Agustín Squella - Constituyente Distrito 7
Top
17/04/2020

«Haríamos bien en admitir que lo nuestro no es la futurología, que deberíamos abstenernos de echarle las cartas a la humanidad».

La mayoría de los intelectuales nos hemos puesto sumamente ansiosos con el covid-19 (aunque algunos venían así desde antes), precipitándonos no al análisis, sino a la prospectiva, a lo que ocurrirá o no ocurrirá después de la pandemia, como si cada uno tuviera ante sí una infalible bola de cristal. También los historiadores empezaron a escribir sobre el presente, e incluso sobre el futuro, y se han sumado al coro de los que en razón de su oficio intelectual creen tener todo claro, tanto hoy como acerca de mañana. Ya venía siendo práctica de destacados intelectuales —Zizek, por ejemplo— la de abalanzarse sobre los asuntos mundiales a medida que estos ocurrían, a fin de notificarnos de qué se trataba, cómo había que interpretarlos y cuáles eran las proyecciones. A nivel local hemos caído muchas veces en lo mismo: no acaba de ocurrir un hecho y los intelectuales ya están en los medios disputando no solo los laureles de ser los primeros, sino también los que poseen algo así como la verdad, tal si les estuviera concedida tanto la primera como la última palabra. El impulso por expresarse está desplazando a la capacidad de reflexión, que exige serenidad y distancia.

Lo peor, sin embargo, son (somos) los intelectuales interesados en llevar agua a su molino, y que cada vez que hacen un diagnóstico de lo que pasa o una apreciación acerca del futuro, intentan reforzar sus opciones de siempre y aprovecharse para ganar adeptos. ¿Cuántos querrían que uno de los efectos secundarios del covid-19 fuera producir amnesia respecto del proceso constitucional en marcha?

He recibido textos de amigos ateos que ven en la pandemia una prueba de que Dios no existe, y de amigos creyentes que ven en ella el fin de la racionalidad laica, de la ciencia y de las tecnologías que, entre otras cosas, están ayudando a controlar la pandemia mejor de como se habría hecho en el Medioevo, un tiempo en que el único remedio, y también la única vacuna, consistía en rezar y pedir a la divinidad que parara de castigarnos.
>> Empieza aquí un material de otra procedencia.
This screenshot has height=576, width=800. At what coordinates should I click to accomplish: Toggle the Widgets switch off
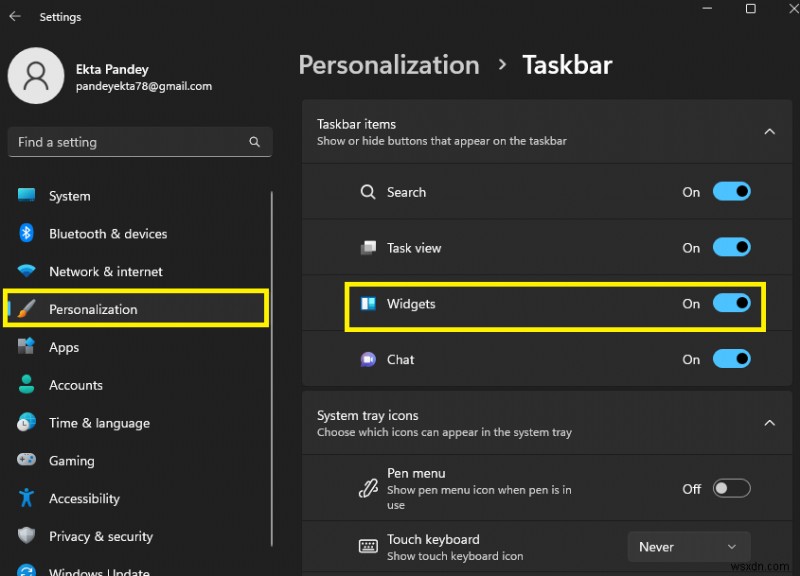tap(731, 301)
He recibido textos que afirman que después de esto el capitalismo neoliberal, en las cuerdas desde hace algún tiempo, resurgirá de sus aparentes cenizas, y he recibido también otros que auguran el advenimiento de un comunismo renovado y global (algo así como un comunismo con rostro humano, algo tan improbable como el cacareado capitalismo con rostro humano). Han llegado a mi pantalla anuncios del hombre nuevo que surgirá dentro de pocos meses, y mensajes que pronostican una vuelta al estado de naturaleza y a la certidumbre de que el hombre es el lobo del hombre y los gobiernos de los grandes países el lobo de los pequeños.

Por cierto que esas contrapuestas posturas son las mismas que tenían antes los que salen ahora a proclamarlas en medio de la crisis. Ninguno de quienes las sostenían ha aprendido nada, y hacen entonces lo de siempre, o sea, decir algo como: “miren cómo tenía razón y cómo la seguiré teniendo mañana”.
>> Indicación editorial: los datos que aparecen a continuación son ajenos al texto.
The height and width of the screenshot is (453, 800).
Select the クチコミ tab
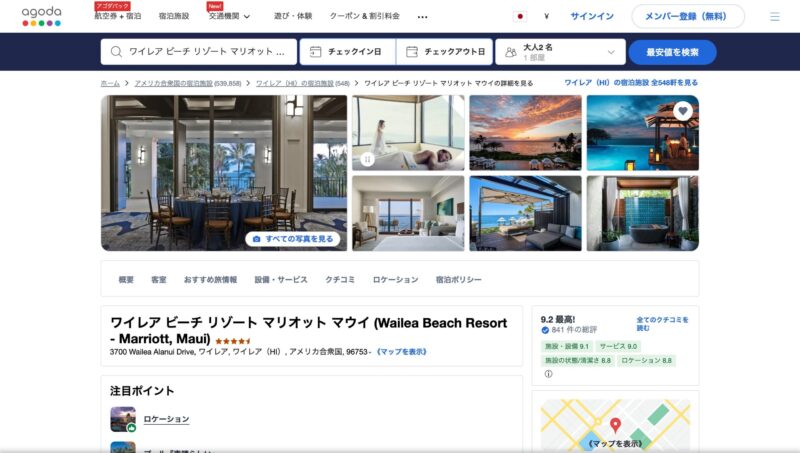pos(340,280)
Falta de humildad, si es que no se tratara de algo escandaloso y mucho más grave que de una simple falta de ubicación ante lo que ocurre. Nos cuesta reconocernos perplejos, y ni qué decir ignorantes, olvidando el consejo de Sócrates: parte de la base de que no sabes lo que crees saber, o que sabes menos de lo que crees saber, o que sabiendo algo no dispones del lenguaje apropiado para transmitirlo a los demás. Un consejo que el filósofo dio a todos los hombres y mujeres, pero sobre todo a sus colegas que paseaban por las calles de Atenas en pose de sabios y a los que los demás tenían el deber de venerar y consultar.
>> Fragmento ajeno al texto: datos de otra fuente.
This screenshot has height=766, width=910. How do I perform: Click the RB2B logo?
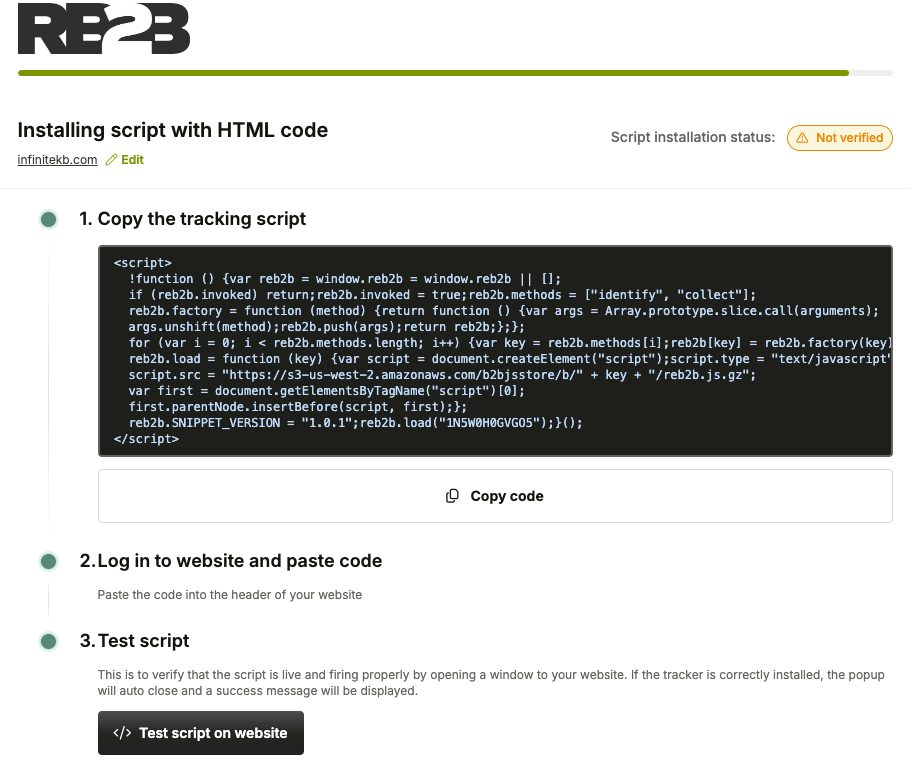pos(104,28)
Quienes paseamos por los medios, quienes escribimos, hablamos y polemizamos en el espacio público, haríamos bien en admitir que lo nuestro no es la futurología, que deberíamos abstenernos de echarle las cartas a la humanidad para ver lo que le espera, y que tendríamos que ser más sensibles al deber de reflexionar que al gusto por expresarnos.